--- WHAT THIS TASK INVOLVES ---
Leaving the pictures aside, transcribe only and exactly the lines from the one with "You are a GUI" through the end of the entries, both included.

--- SUPPLIED DATA ---
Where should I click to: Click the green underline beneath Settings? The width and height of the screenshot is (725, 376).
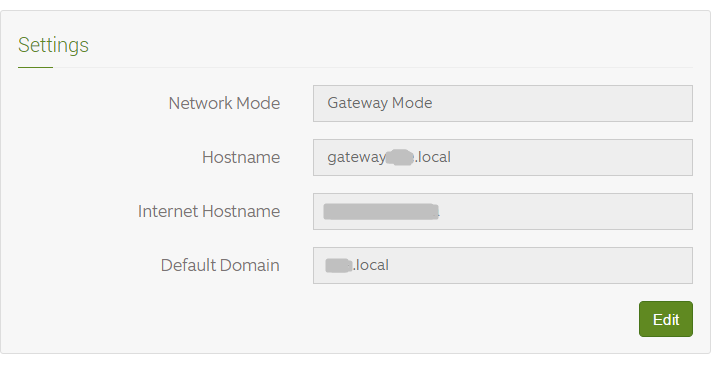36,68
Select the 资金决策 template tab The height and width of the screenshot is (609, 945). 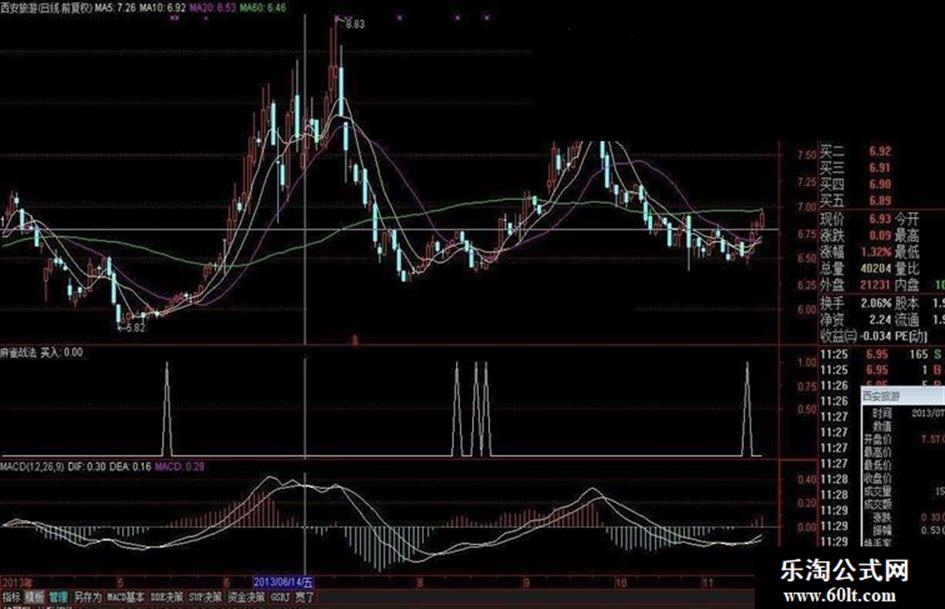coord(246,598)
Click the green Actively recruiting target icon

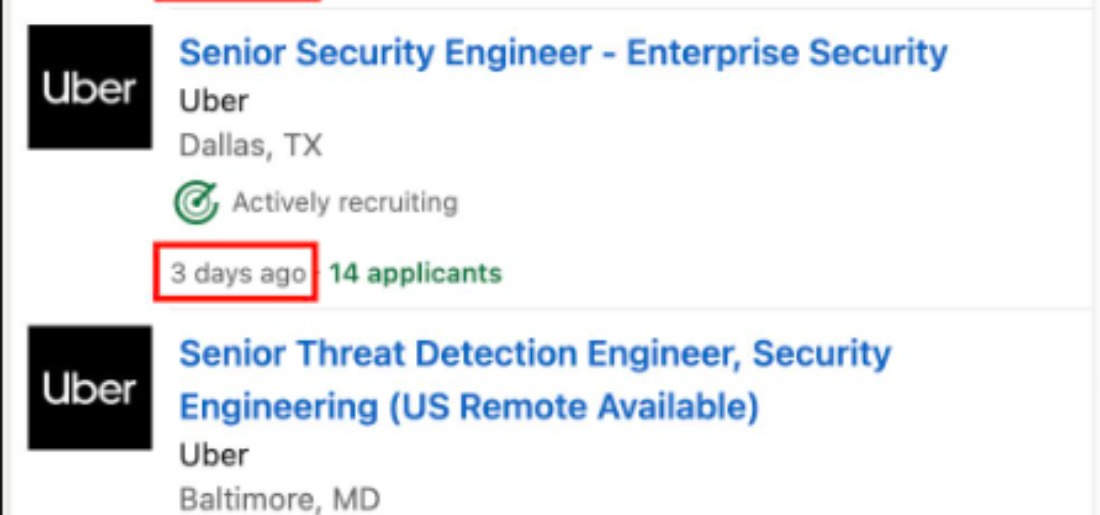coord(196,203)
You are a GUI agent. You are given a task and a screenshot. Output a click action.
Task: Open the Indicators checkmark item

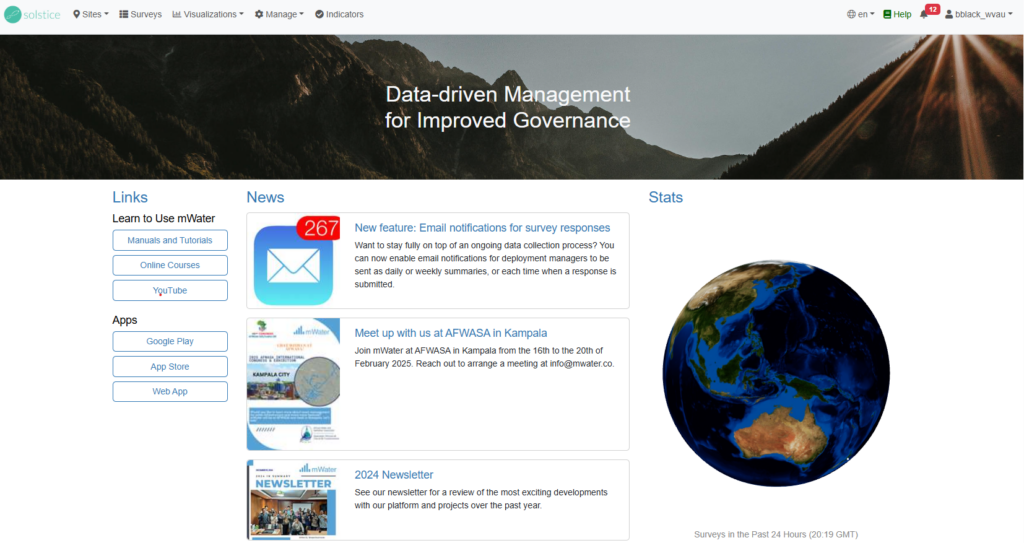tap(339, 14)
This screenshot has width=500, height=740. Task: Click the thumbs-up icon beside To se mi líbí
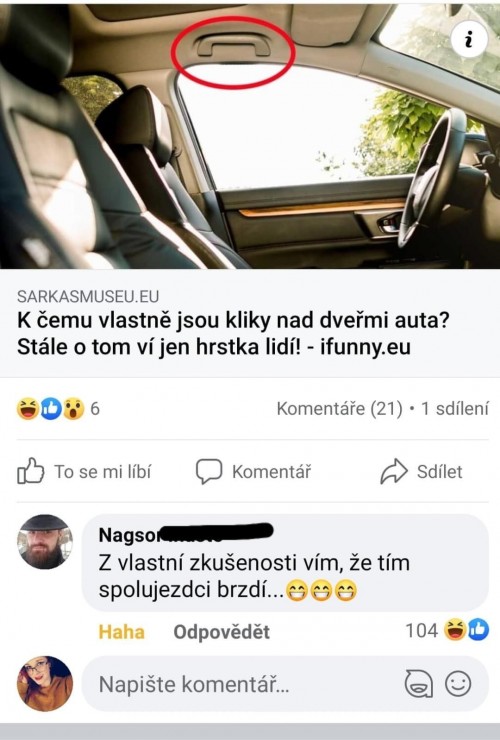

--- RESULT FOR THIS EXERCISE ---
You are a GUI agent. You are given a task and a screenshot. Output a click action.
Task: Open the Indicators checkmark item

tap(339, 14)
This screenshot has width=500, height=740. Task: Click the thumbs-up icon beside To se mi líbí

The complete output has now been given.